Updated

As data from the 2010 Census emerges, the cultural demographic of the U.S. population is shifting. It’s only a matter of time until our sports landscape catches up.

For the better part of half a century, U.S. professional sports have been dominated by the four major professional sports leagues: the National Football League, the National Basketball Association, Major League Baseball and the National Hockey League.

The big four lead sports broadcasts. Their team jerseys are available in every local sporting goods store. Each league has a unique tab on the navigation bars that run along the top of every major sports website.

And then there’s Major League Soccer. MLS results are buried, if even noted, in most sportscasts. MLS jerseys are often tucked in a back corner, if available at all, at many sporting goods stores. MLS news is relegated to a generic “Soccer” subhead on national and local sports websites, grouped with the world’s various professional leagues and national teams.

To a casual observer, MLS appears to be a second-tier professional league in the American sports sphere, behind the “major” professional sports leagues, more apt to be grouped with the likes of the UFL, WNBA or Major League Lacrosse.

Ten years ago, that thought might have been true. But as the Census is showing, a lot can change in a decade.

The truth is, MLS is on the verge of overtaking the NHL as the fourth-most popular professional sports league in the United States – if it hasn’t already.

In 2010, MLS average attendance was 16,675 spectators per game, a 4 percent increase over 2009. The NHL drew an average of 17,072 fans per game last season, a 3 percent drop from the year prior.

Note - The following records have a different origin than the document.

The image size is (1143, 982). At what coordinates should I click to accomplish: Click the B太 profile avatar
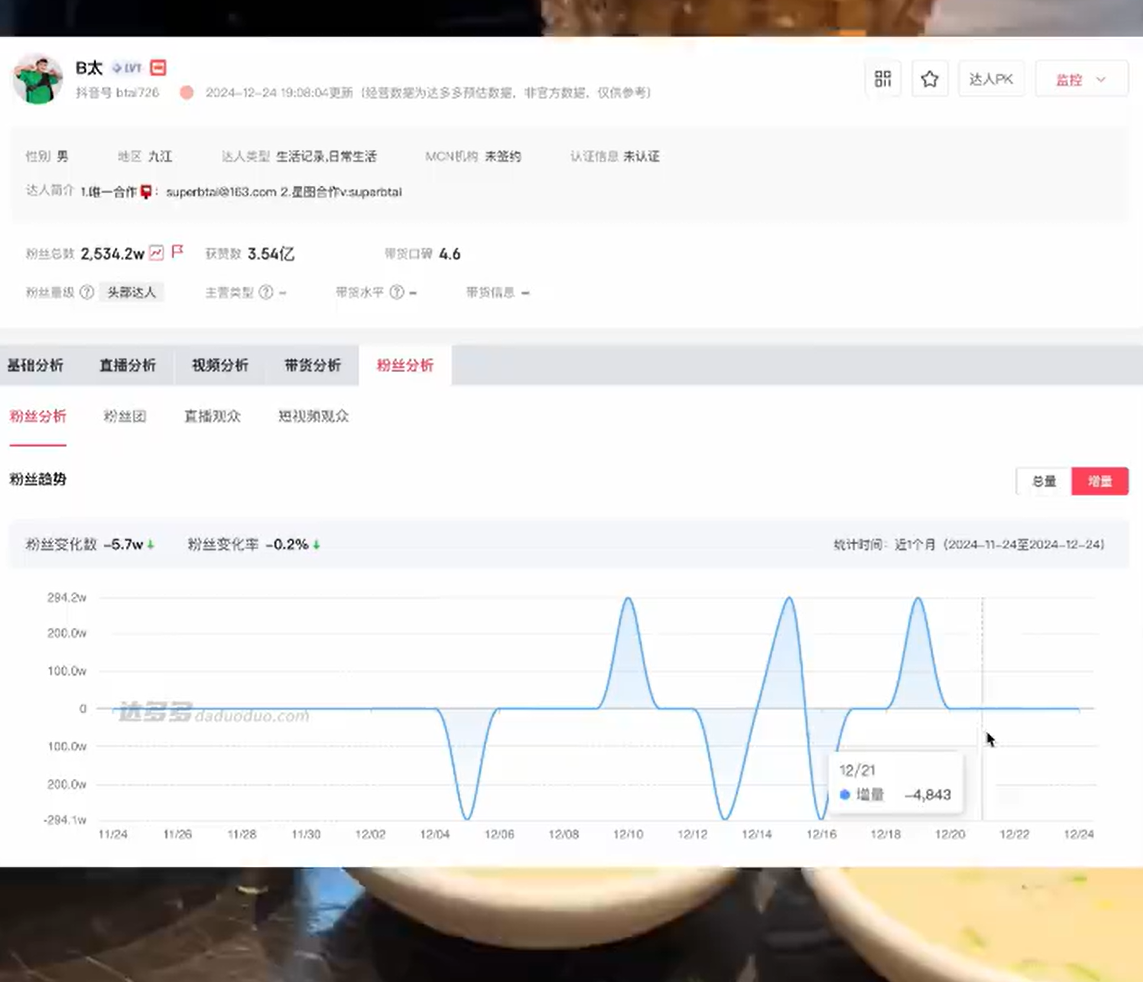click(x=37, y=79)
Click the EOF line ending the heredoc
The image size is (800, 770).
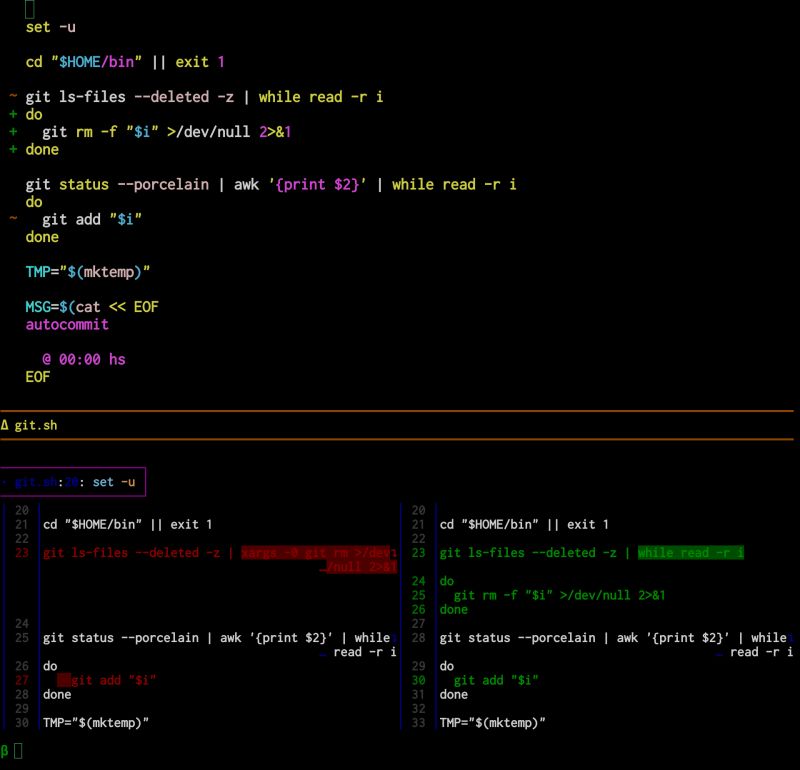pos(36,377)
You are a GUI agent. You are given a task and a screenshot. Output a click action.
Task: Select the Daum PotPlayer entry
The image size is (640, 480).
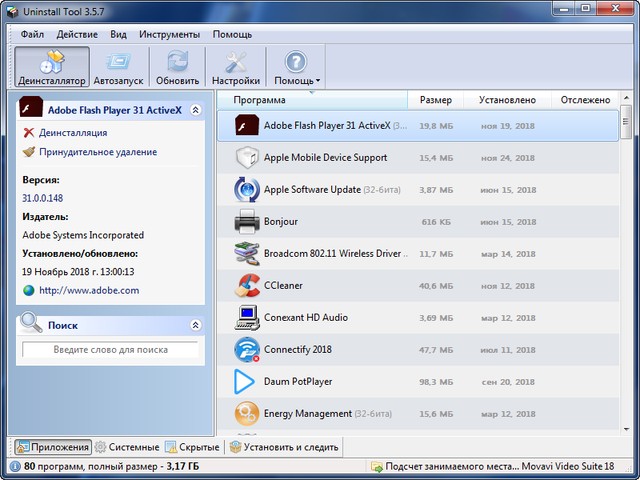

Among the largest crowds, the Seattle Sounders’ average of 36,173 MLS fans a game dwarfed the NHL’s Chicago Blackhawks, who drew an average 21,353 fans. The L.A. Galaxy also surpassed that figure, averaging 21,437. As MLS stadiums continue to expand and as the league continues to grow, so too should the league’s attendance numbers.

And for MLS, growth continues virtually across the board. Sixty percent of clubs – or 9 of the league’s 15 returning teams (not including the expansion Philadelphia Union) – experienced an increase in attendance.

Meanwhile, the NHL experienced a 66 percent decrease in average attendance with 20 of the league’s 30 teams posting lower attendance numbers in 2009-10 than 2008-09.

With regard to ratings, MLS also is making a surge. The league’s televised 2011 opener between the Galaxy and Sounders on ESPN was up 129 percent in ratings and 112 percent in viewership, drawing 604,000 English-language viewers. The game’s Spanish-language broadcast on ESPN Deportes drew another 79,000 viewers, an increase of 84 percent from a year ago.

Those TV viewer numbers rival – or surpass – those of almost every nationally televised NHL game this year on Versus. And no league can come close to boasting that kind of jump in viewership.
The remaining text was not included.